→ About this exercise:
Everything below from the line with "[DOMAINE LABORDE] (616, 768)" to the last line, both included, is to be written out exactly, with nothing added.

→ Information:
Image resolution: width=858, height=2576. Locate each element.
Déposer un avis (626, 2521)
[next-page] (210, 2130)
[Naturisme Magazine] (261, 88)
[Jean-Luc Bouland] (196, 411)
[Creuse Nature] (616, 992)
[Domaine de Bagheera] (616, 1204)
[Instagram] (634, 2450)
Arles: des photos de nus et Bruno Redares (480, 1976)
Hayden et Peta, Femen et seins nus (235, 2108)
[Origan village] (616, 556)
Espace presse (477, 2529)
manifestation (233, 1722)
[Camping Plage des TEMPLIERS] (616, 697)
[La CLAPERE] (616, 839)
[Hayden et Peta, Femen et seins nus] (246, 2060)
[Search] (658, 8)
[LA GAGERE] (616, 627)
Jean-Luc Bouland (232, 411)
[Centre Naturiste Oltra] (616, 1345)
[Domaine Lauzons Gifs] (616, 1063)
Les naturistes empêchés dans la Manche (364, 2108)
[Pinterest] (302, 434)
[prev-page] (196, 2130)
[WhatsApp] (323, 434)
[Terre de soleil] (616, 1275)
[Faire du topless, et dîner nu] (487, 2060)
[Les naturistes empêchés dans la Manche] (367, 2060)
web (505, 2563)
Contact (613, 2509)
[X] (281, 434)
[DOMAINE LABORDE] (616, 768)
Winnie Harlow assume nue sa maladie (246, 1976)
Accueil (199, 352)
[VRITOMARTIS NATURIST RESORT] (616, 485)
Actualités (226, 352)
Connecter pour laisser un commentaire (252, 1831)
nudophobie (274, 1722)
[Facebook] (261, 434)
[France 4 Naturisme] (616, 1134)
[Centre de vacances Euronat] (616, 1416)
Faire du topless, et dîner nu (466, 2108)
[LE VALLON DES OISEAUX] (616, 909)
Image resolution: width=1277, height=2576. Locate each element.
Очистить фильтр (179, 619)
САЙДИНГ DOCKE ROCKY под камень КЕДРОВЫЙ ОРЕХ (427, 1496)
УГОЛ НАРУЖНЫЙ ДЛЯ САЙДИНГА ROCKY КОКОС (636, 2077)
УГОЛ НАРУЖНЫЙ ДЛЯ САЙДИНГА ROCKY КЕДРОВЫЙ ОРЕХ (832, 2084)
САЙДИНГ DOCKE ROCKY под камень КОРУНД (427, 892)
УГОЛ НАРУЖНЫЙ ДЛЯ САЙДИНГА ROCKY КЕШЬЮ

→ Finished task:
[DOMAINE LABORDE] (616, 768)
Winnie Harlow assume nue sa maladie (246, 1976)
Accueil (199, 352)
[VRITOMARTIS NATURIST RESORT] (616, 485)
Actualités (226, 352)
Connecter pour laisser un commentaire (252, 1831)
nudophobie (274, 1722)
[Facebook] (261, 434)
[France 4 Naturisme] (616, 1134)
[Centre de vacances Euronat] (616, 1416)
Faire du topless, et dîner nu (466, 2108)
[LE VALLON DES OISEAUX] (616, 909)
Image resolution: width=1277, height=2576. Locate each element.
Очистить фильтр (179, 619)
САЙДИНГ DOCKE ROCKY под камень КЕДРОВЫЙ ОРЕХ (427, 1496)
УГОЛ НАРУЖНЫЙ ДЛЯ САЙДИНГА ROCKY КОКОС (636, 2077)
УГОЛ НАРУЖНЫЙ ДЛЯ САЙДИНГА ROCKY КЕДРОВЫЙ ОРЕХ (832, 2084)
САЙДИНГ DOCKE ROCKY под камень КОРУНД (427, 892)
УГОЛ НАРУЖНЫЙ ДЛЯ САЙДИНГА ROCKY КЕШЬЮ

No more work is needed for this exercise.